Protean Compiler: An Agile Framework to Drive Fine-grain Phase Ordering

The phase ordering problem has been a long-standing challenge since the late 1970s, yet it remains an open problem due to having a vast optimization space and an unbounded nature, making it an open-ended problem without a finite solution, one can limit the scope by reducing the number and the length of optimizations. Traditionally, such locally optimized decisions are made by hand-coded algorithms tuned for a small number of benchmarks, often requiring significant effort to be retuned when the benchmark suite changes. In the past 20 years, Machine Learning has been employed to construct performance models to improve the selection and ordering of compiler optimizations, however, the approaches are not baked into the compiler seamlessly and never materialized to be leveraged at a fine-grained scope of code segments. This paper presents Protean Compiler: An agile framework to enable LLVM with built-in phase-ordering capabilities at a fine-grained scope. The framework also comprises a complete library of more than 140 handcrafted static feature collection methods at varying scopes, and the experimental results showcase speedup gains of up to 4.1% on average and up to 15.7% on select Cbench applications wrt LLVM's O3 by just incurring a few extra seconds of build time on Cbench. Additionally, Protean compiler allows for an easy integration with third-party ML frameworks and other Large Language Models, and this two-step optimization shows a gain of 10.1% and 8.5% speedup wrt O3 on Cbench's Susan and Jpeg applications. Protean compiler is seamlessly integrated into LLVM and can be used as a new, enhanced, full-fledged compiler. We plan to release the project to the open-source community in the near future.

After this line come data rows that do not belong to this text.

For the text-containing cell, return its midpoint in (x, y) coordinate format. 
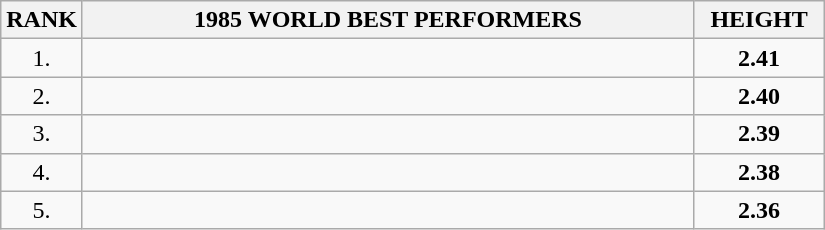
RANK (42, 20)
2.36 (760, 210)
HEIGHT (760, 20)
1985 WORLD BEST PERFORMERS (388, 20)
4. (42, 172)
2. (42, 96)
1. (42, 58)
2.38 (760, 172)
2.40 (760, 96)
2.41 (760, 58)
5. (42, 210)
2.39 (760, 134)
3. (42, 134)
Capture the cell that displays the provided text and extract its (x, y) central coordinate. 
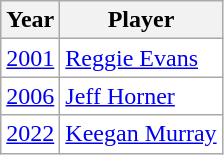
Year (30, 20)
2001 (30, 58)
Keegan Murray (141, 134)
2006 (30, 96)
2022 (30, 134)
Reggie Evans (141, 58)
Player (141, 20)
Jeff Horner (141, 96)
Determine the [X, Y] coordinate at the center of the cell enclosing the given text.  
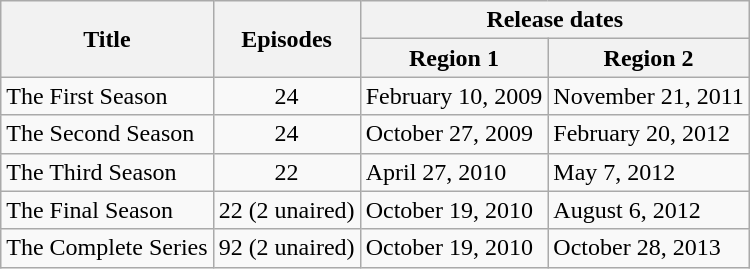
Episodes [286, 39]
The Second Season [107, 134]
February 20, 2012 [648, 134]
Region 1 [454, 58]
Region 2 [648, 58]
The Final Season [107, 210]
92 (2 unaired) [286, 248]
October 28, 2013 [648, 248]
22 (2 unaired) [286, 210]
October 27, 2009 [454, 134]
22 [286, 172]
The First Season [107, 96]
The Complete Series [107, 248]
Title [107, 39]
The Third Season [107, 172]
Release dates [554, 20]
November 21, 2011 [648, 96]
August 6, 2012 [648, 210]
May 7, 2012 [648, 172]
April 27, 2010 [454, 172]
February 10, 2009 [454, 96]
Search for the cell housing the specified text and yield its [x, y] center coordinate. 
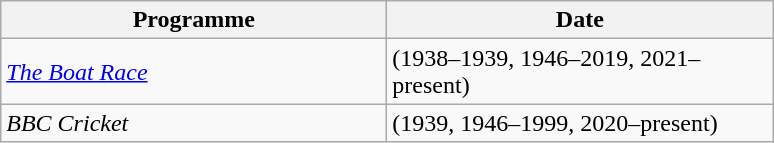
Date [580, 20]
Programme [194, 20]
(1939, 1946–1999, 2020–present) [580, 123]
BBC Cricket [194, 123]
The Boat Race [194, 72]
(1938–1939, 1946–2019, 2021–present) [580, 72]
Pinpoint the cell where the given text exists, returning its (X, Y) midpoint coordinate. 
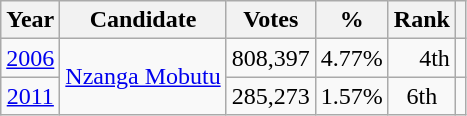
Candidate (143, 20)
Year (30, 20)
Rank (422, 20)
% (352, 20)
Nzanga Mobutu (143, 77)
2011 (30, 96)
808,397 (270, 58)
6th (422, 96)
4.77% (352, 58)
4th (422, 58)
1.57% (352, 96)
Votes (270, 20)
2006 (30, 58)
285,273 (270, 96)
Detect which cell encompasses the target text, then output its [X, Y] center coordinate. 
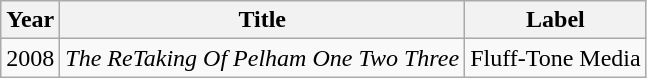
The ReTaking Of Pelham One Two Three [262, 58]
Year [30, 20]
Title [262, 20]
Fluff-Tone Media [556, 58]
2008 [30, 58]
Label [556, 20]
Scan for the cell matching the given text and deliver its (x, y) coordinate at center. 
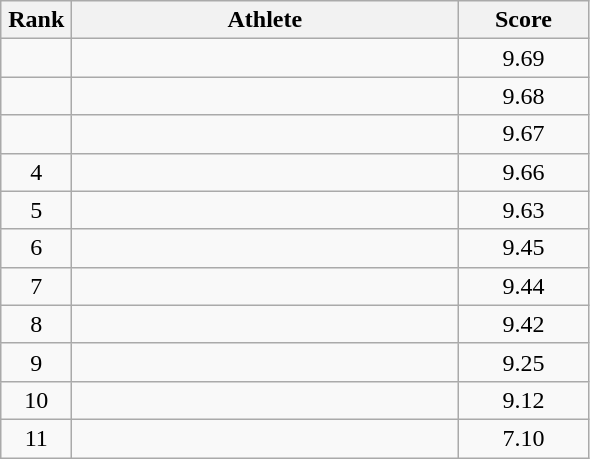
9.25 (524, 362)
9.69 (524, 58)
9.68 (524, 96)
9.63 (524, 210)
8 (36, 324)
9.67 (524, 134)
7.10 (524, 438)
9 (36, 362)
4 (36, 172)
7 (36, 286)
9.12 (524, 400)
10 (36, 400)
Rank (36, 20)
9.66 (524, 172)
6 (36, 248)
9.44 (524, 286)
9.45 (524, 248)
11 (36, 438)
9.42 (524, 324)
5 (36, 210)
Athlete (265, 20)
Score (524, 20)
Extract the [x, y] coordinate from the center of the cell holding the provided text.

翻译：阶段排序问题自20世纪70年代末以来一直是一个长期存在的挑战，但由于其庞大的优化空间和无界性质，它仍然是一个开放性问题，是一个没有有限解的开放式问题。人们可以通过减少优化的数量和长度来限制其范围。传统上，此类局部优化决策是由针对少量基准测试调优的手写算法做出的，当基准测试套件发生变化时，通常需要付出大量努力进行重新调优。在过去的20年里，机器学习已被用于构建性能模型以改进编译器优化的选择和排序，然而，这些方法并未无缝地融入编译器，也从未在代码段的细粒度范围内得以实现和利用。本文提出了普适编译器：一种敏捷框架，使LLVM能够在细粒度范围内具备内置的阶段排序能力。该框架还包含一个完整的库，包含超过140种在不同范围内手工设计的静态特征收集方法。实验结果表明，在Cbench上仅增加几秒钟的构建时间，相对于LLVM的O3优化级别，平均可获得高达4.1%的加速，在选定的Cbench应用程序上最高可达15.7%。此外，普适编译器允许轻松集成第三方机器学习框架和其他大型语言模型，这种两步优化在Cbench的Susan和Jpeg应用程序上相对于O3分别显示出10.1%和8.5%的加速增益。普适编译器已无缝集成到LLVM中，可以作为一个全新的、增强的、功能齐全的编译器使用。我们计划在不久的将来将该项目发布给开源社区。